El Paso said calmly. “Your argument is good but flawed. When people say the traditional culture here is more adaptable to communism than to something else, that something else is not democracy but capitalism. Perhaps, Cherry, what you propose is a socialist system. It is not quite true, also, that these people are all Vietnamese.”

In his many months in the jungle El Paso had found hundreds of hours to read.
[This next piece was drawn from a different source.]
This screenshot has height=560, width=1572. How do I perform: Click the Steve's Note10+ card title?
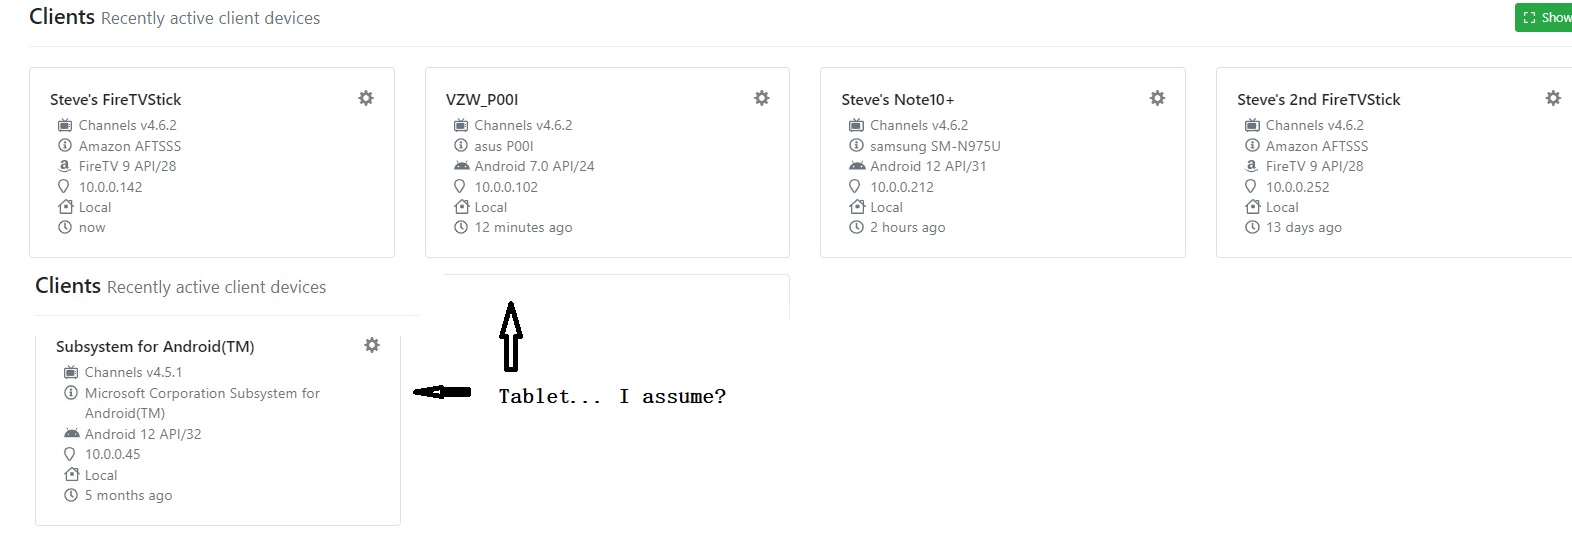point(897,99)
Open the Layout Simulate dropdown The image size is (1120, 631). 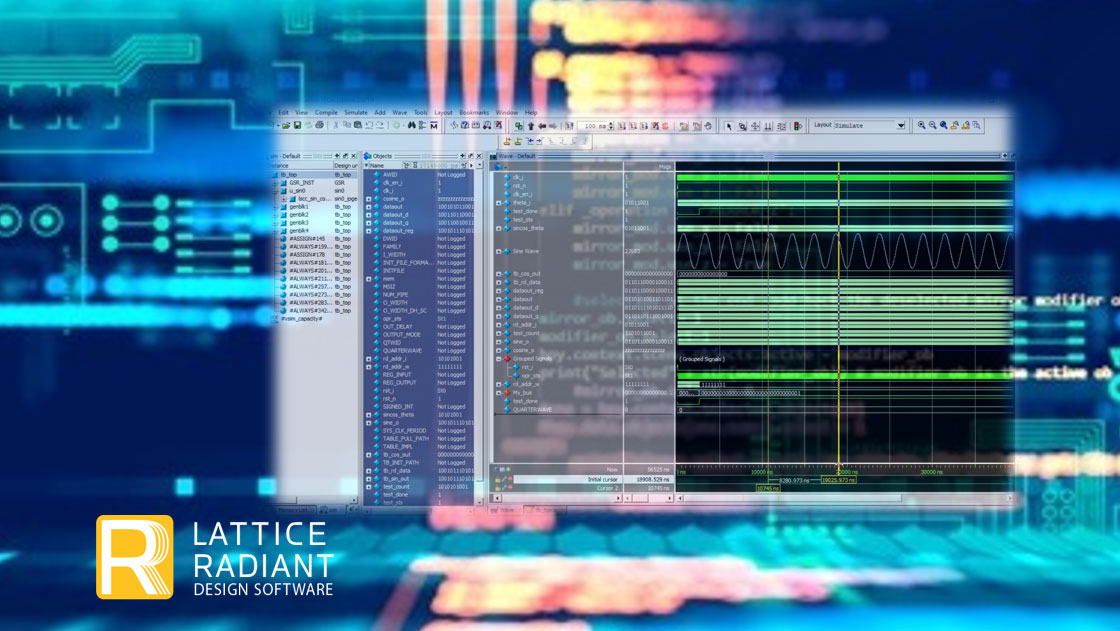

He read Vietnamese histories and he read the current events affecting Vietnam. He now launched into a detailed historical account of how various peoples arrived in Vietnam and from where the population came. El Paso told how some nomadic tribes descended from China to settle the regions about Hanoi and Haipong and how other peoples migrated east from south central Asia to settle the areas of Cambodia and the Mekong Delta. Still others drifted west from Polynesia. “Never,” El Paso stated emphatically, “have the people of the North and the people of the South been one people. They have always fought each other. The early unifications of Vietnam invariably refer to the uniting of segments above the 17th parallel. Hell, there weren't hardly any people south of the 17th until the 14th century. This land was empty, emptier than America when the white man came.”

Cherry was surprised by how thoroughly El Paso knew the subject. El Paso continued for a short time, then said, “We often call our opponents Viet Cong and we think of them as independent rebellious South Vietnamese. I do not think this is the case. All our contacts are with North Vietnamese regulars. This is part of the confusion and political myth of the war. It is part of the propaganda the North produces to justify their invasion of the South.”